- **What you have to do**:
Go to the line holding "Click the darkest green legend swatch" in the data below. Return it and each line after it through the last, exactly, and skip the pictures.
Start of Available data
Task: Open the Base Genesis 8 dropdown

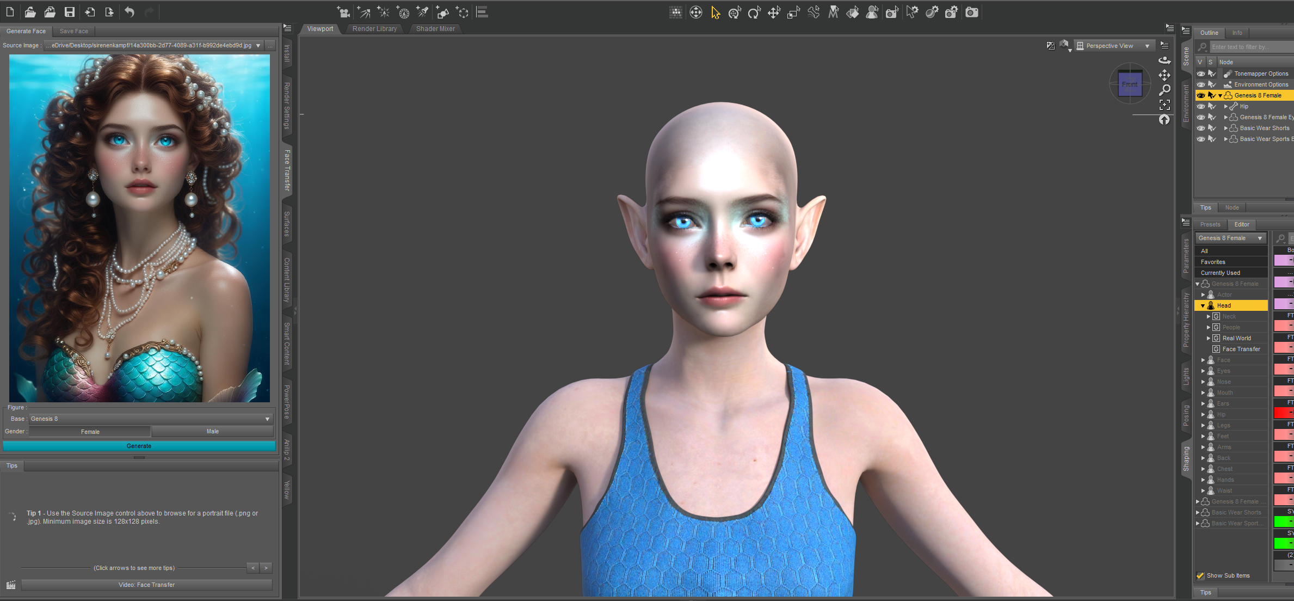Action: click(x=150, y=419)
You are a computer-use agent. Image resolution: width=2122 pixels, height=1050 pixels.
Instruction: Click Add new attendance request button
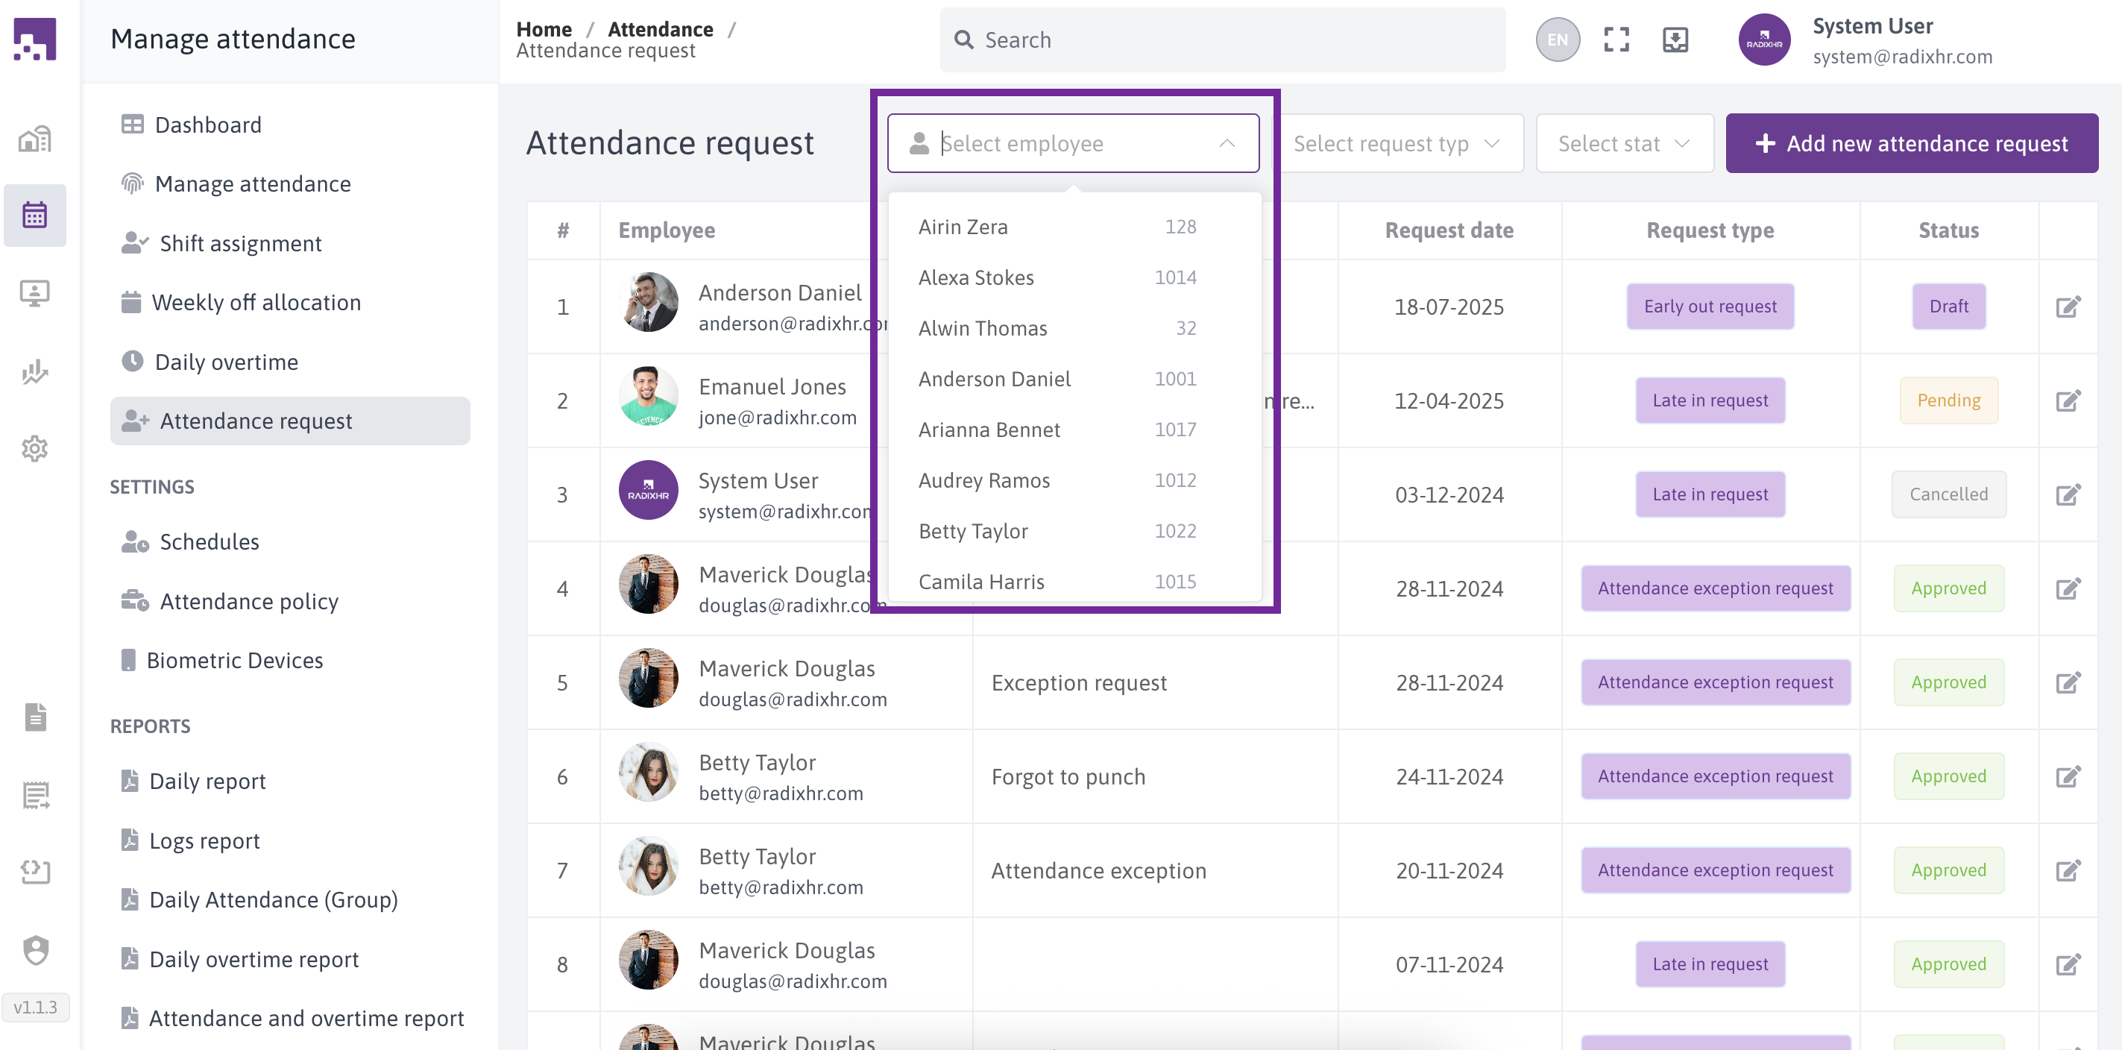(x=1911, y=143)
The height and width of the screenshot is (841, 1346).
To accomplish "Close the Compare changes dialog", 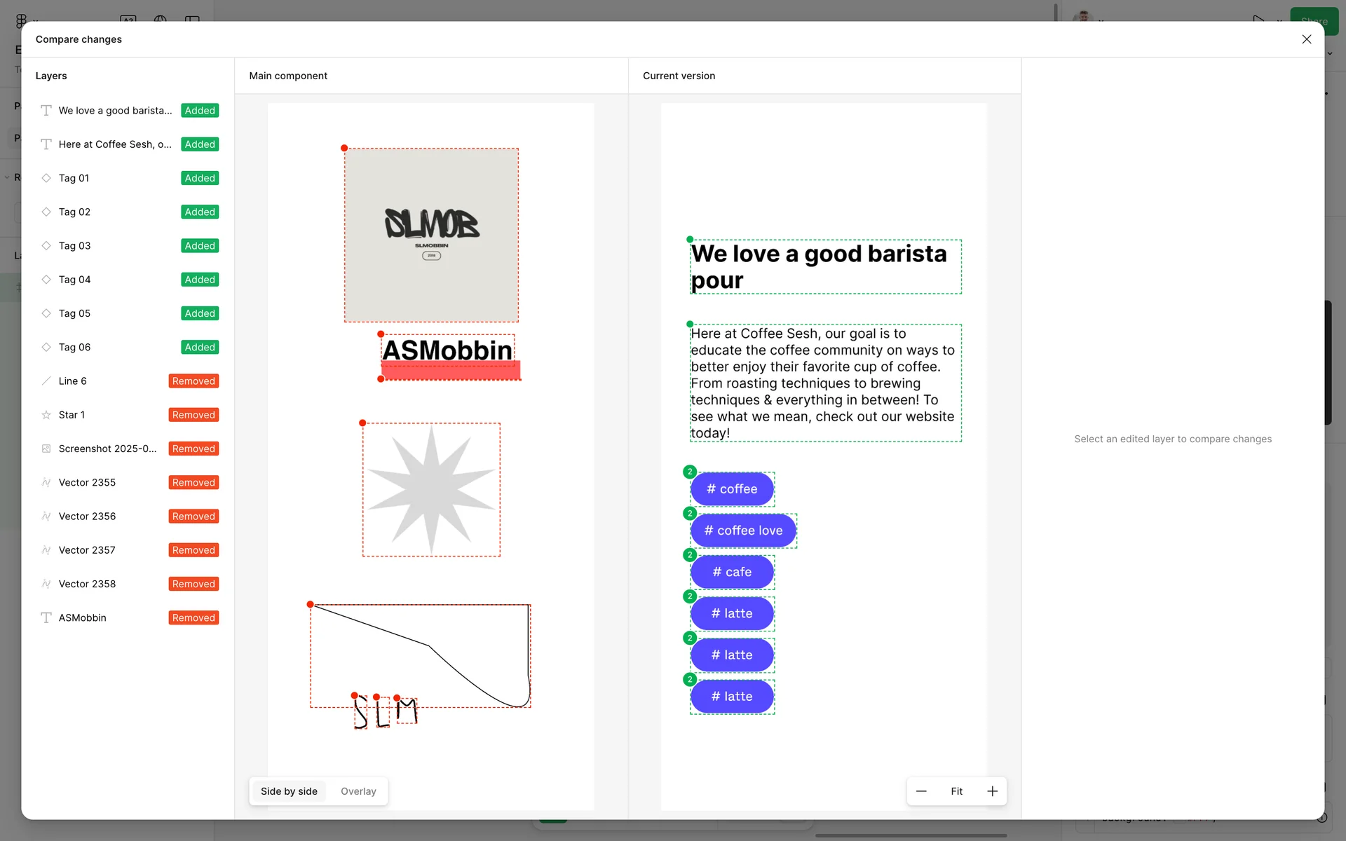I will click(x=1306, y=39).
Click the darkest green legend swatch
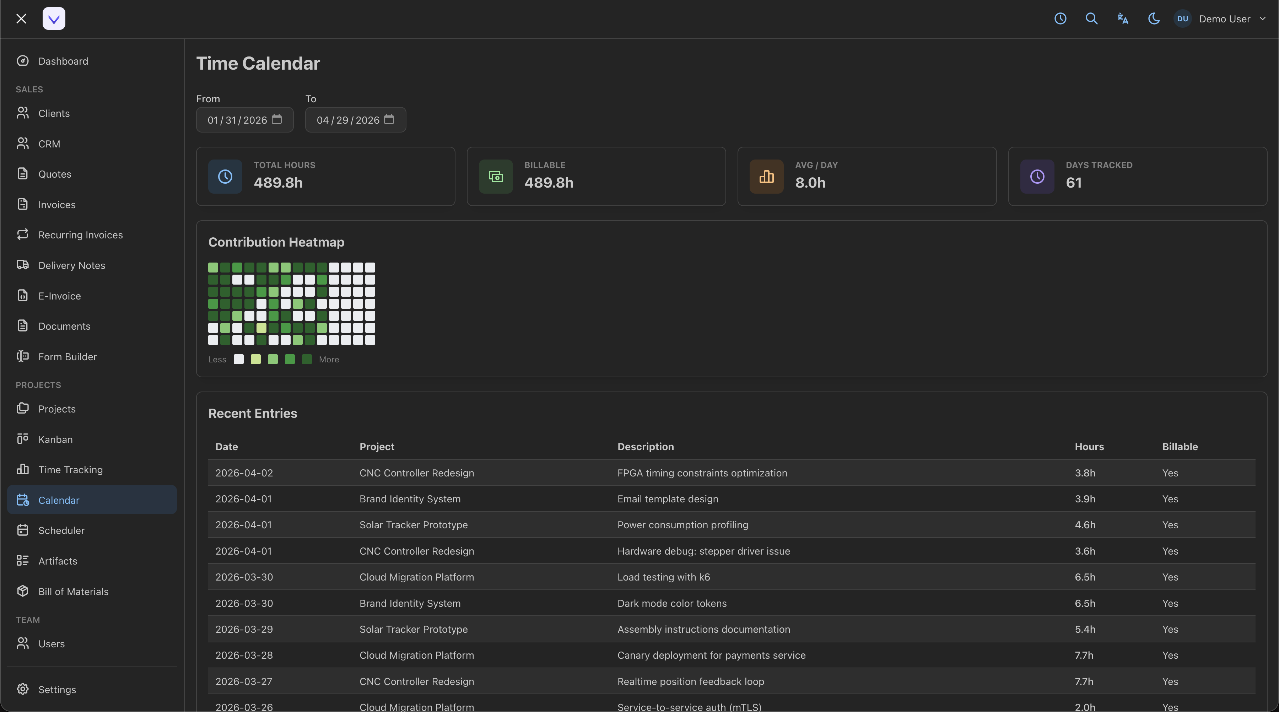The image size is (1279, 712). pyautogui.click(x=307, y=359)
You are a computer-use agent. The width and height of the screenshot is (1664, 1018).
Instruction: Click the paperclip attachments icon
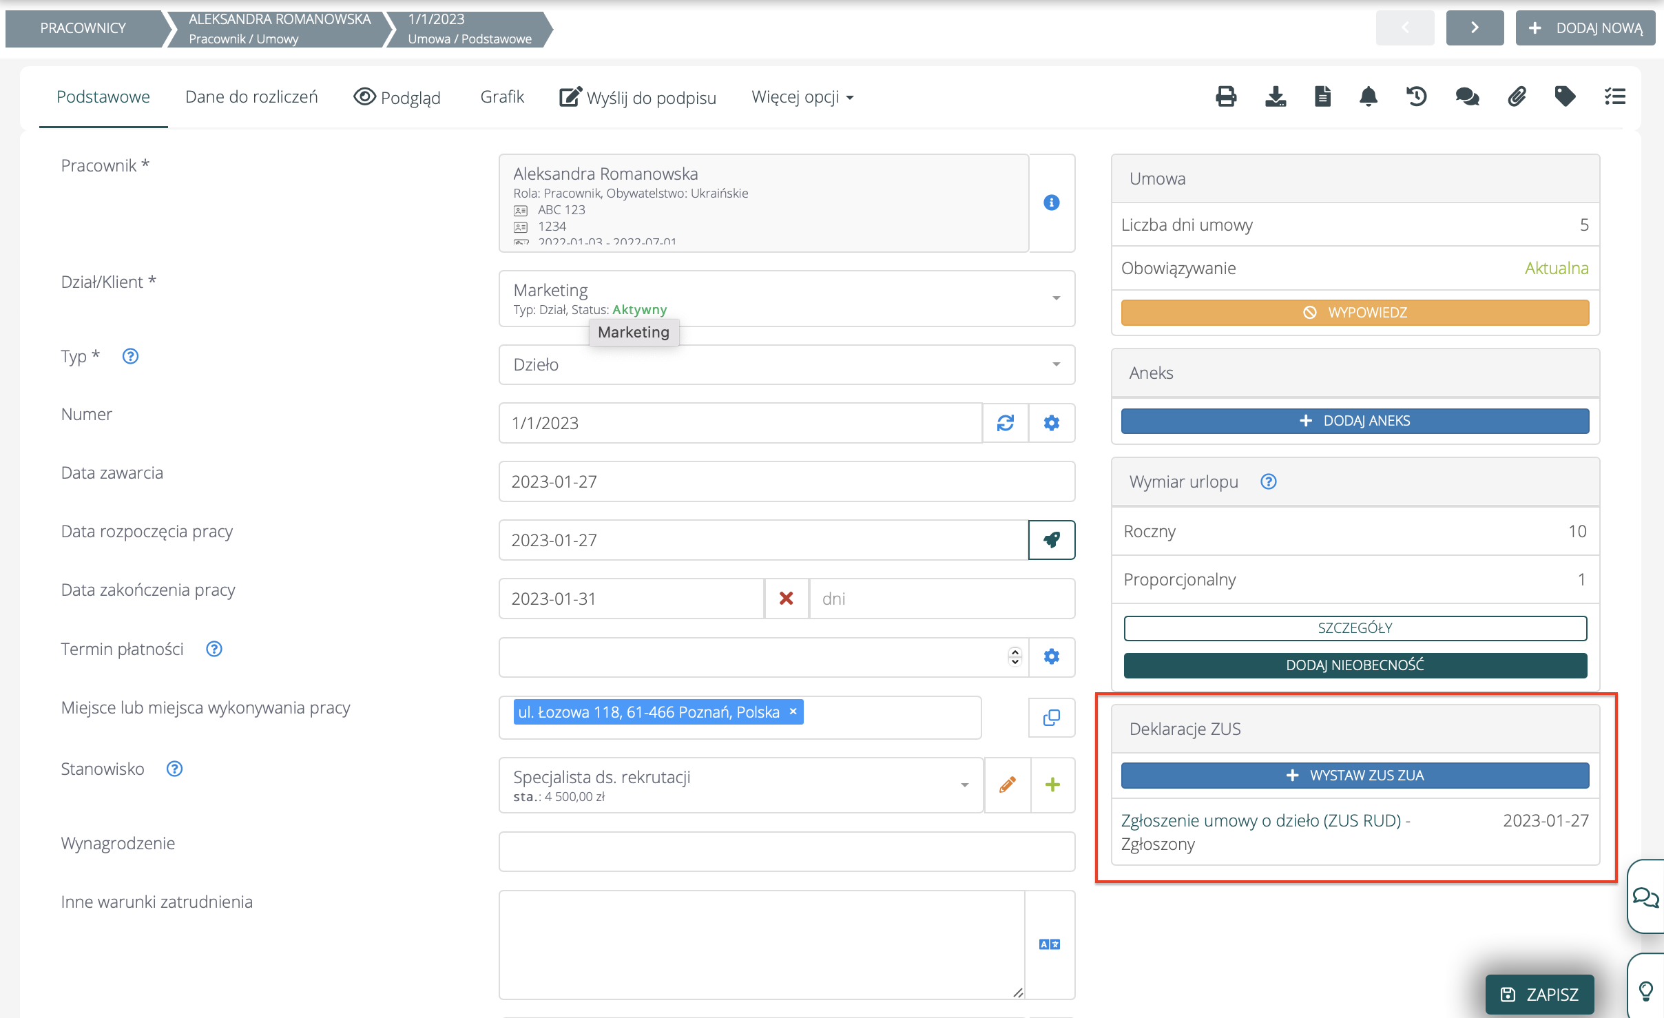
End of Available data
- **Task solution**:
Click the darkest green legend swatch
The image size is (1279, 712). pyautogui.click(x=307, y=359)
You are a computer-use agent. The width and height of the screenshot is (1664, 1018).
Instruction: Click the paperclip attachments icon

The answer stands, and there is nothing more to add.